(Stored dataset items)
::::::
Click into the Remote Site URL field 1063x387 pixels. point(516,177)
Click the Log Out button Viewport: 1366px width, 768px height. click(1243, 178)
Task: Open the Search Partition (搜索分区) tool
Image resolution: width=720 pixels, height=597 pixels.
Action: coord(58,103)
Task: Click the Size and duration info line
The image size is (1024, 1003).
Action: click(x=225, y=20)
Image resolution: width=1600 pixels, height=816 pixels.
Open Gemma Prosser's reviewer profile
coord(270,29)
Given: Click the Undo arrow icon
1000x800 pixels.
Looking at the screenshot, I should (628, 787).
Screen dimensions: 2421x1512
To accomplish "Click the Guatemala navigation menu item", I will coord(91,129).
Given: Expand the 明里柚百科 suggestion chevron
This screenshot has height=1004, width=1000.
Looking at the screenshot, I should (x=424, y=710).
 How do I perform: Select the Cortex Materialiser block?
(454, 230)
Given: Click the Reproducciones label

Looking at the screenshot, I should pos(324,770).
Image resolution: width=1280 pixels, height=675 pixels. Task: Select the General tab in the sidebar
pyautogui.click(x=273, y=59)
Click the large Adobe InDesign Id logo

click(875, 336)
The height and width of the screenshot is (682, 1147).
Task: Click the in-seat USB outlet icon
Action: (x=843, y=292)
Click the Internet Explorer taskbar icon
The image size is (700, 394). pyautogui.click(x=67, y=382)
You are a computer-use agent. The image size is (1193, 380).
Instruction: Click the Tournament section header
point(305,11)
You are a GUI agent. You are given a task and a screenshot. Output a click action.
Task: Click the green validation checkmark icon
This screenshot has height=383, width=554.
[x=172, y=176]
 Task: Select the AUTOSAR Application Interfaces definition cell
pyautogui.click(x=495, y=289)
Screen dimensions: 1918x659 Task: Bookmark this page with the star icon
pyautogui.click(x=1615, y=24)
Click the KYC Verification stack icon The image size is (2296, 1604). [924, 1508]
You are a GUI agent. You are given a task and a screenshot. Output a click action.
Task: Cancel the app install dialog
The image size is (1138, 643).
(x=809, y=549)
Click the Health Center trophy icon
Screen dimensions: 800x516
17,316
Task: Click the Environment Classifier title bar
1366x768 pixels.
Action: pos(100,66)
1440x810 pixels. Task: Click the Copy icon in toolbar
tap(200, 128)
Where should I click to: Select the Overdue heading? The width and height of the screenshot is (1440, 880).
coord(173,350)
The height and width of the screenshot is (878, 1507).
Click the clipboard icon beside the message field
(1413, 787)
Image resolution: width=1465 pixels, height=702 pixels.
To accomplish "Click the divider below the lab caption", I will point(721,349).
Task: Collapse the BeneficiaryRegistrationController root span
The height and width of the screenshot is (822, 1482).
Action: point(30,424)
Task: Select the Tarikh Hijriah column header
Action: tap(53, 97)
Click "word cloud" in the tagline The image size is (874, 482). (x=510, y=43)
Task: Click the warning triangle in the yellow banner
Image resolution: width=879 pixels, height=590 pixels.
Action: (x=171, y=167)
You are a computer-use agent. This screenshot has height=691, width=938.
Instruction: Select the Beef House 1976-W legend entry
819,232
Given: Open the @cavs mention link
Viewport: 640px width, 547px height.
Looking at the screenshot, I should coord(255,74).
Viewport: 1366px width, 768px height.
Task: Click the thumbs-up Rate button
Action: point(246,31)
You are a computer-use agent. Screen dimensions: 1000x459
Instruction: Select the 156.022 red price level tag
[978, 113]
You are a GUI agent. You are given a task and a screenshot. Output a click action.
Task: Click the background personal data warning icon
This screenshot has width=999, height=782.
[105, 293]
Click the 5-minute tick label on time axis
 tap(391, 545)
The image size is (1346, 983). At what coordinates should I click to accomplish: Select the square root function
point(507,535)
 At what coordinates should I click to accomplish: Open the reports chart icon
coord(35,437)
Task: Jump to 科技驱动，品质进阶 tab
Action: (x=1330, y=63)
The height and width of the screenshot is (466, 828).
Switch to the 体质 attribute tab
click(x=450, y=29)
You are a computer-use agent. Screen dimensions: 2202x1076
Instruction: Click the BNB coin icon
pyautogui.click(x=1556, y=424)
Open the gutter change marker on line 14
::::::
Work request -
Could you find each line in the entries that contains the string "warning" and copy it?

Task solution -
Task: Click the warning triangle in the yellow banner
Task: Click the background personal data warning icon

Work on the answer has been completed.